### Aim
Update the records from the start through the one containing "Equipa (393, 561)", changing "Entrar" to "Iniciar sessão" and leaving everything else as it is.

### Task data ###

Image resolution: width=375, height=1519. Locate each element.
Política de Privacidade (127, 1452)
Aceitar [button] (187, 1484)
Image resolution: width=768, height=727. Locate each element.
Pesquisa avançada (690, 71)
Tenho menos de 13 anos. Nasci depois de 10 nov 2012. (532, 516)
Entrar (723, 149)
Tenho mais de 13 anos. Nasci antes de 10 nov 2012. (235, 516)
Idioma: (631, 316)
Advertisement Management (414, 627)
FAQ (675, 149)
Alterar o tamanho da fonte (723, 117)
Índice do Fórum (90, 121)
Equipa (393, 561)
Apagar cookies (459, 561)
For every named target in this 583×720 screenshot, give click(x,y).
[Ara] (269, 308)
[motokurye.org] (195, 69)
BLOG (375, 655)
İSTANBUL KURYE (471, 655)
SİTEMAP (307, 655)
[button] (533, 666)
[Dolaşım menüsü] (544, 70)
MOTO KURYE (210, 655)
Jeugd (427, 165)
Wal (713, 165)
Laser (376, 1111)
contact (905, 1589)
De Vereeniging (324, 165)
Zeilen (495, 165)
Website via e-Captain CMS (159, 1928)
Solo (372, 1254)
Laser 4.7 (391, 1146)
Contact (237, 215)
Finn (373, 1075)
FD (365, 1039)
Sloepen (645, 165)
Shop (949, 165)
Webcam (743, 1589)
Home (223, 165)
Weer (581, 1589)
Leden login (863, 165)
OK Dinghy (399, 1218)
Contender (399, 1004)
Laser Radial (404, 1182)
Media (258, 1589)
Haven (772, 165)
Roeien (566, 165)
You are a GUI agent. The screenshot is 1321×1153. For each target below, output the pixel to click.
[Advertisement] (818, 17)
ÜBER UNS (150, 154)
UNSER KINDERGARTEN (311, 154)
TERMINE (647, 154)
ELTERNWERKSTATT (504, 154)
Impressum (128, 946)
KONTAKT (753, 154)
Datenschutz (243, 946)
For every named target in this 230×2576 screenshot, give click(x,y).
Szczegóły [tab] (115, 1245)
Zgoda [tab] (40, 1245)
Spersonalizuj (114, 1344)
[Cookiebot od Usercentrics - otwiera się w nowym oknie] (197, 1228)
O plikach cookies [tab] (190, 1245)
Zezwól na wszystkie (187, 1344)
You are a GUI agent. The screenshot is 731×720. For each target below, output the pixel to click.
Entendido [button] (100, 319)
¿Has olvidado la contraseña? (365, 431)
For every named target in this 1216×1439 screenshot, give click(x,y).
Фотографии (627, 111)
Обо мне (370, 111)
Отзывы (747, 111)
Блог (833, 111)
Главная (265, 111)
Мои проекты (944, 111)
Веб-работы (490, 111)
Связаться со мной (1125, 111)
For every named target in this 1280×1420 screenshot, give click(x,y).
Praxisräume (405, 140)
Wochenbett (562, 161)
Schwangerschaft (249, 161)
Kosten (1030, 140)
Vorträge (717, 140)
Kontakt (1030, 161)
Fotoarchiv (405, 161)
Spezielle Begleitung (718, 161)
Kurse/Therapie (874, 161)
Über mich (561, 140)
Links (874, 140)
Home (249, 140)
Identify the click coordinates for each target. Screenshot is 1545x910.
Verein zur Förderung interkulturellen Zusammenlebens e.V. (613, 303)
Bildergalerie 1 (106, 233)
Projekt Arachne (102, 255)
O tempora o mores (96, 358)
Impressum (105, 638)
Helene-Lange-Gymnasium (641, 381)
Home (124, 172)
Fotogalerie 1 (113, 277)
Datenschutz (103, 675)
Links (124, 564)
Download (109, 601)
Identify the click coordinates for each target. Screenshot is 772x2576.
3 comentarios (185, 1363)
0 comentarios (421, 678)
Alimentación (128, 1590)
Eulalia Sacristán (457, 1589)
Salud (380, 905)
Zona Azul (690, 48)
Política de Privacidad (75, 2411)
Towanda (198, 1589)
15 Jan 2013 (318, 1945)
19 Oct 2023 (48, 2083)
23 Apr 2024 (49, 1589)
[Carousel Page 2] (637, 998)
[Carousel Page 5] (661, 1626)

###

### Correct output
Image resolution: width=375, height=1519. Locate each element.
Política de Privacidade (127, 1452)
Aceitar [button] (187, 1484)
Image resolution: width=768, height=727. Locate each element.
Pesquisa avançada (690, 71)
Tenho menos de 13 anos. Nasci depois de 10 nov 2012. (532, 516)
Iniciar sessão (723, 149)
Tenho mais de 13 anos. Nasci antes de 10 nov 2012. (235, 516)
Idioma: (631, 316)
Advertisement Management (414, 627)
FAQ (675, 149)
Alterar o tamanho da fonte (723, 117)
Índice do Fórum (90, 121)
Equipa (393, 561)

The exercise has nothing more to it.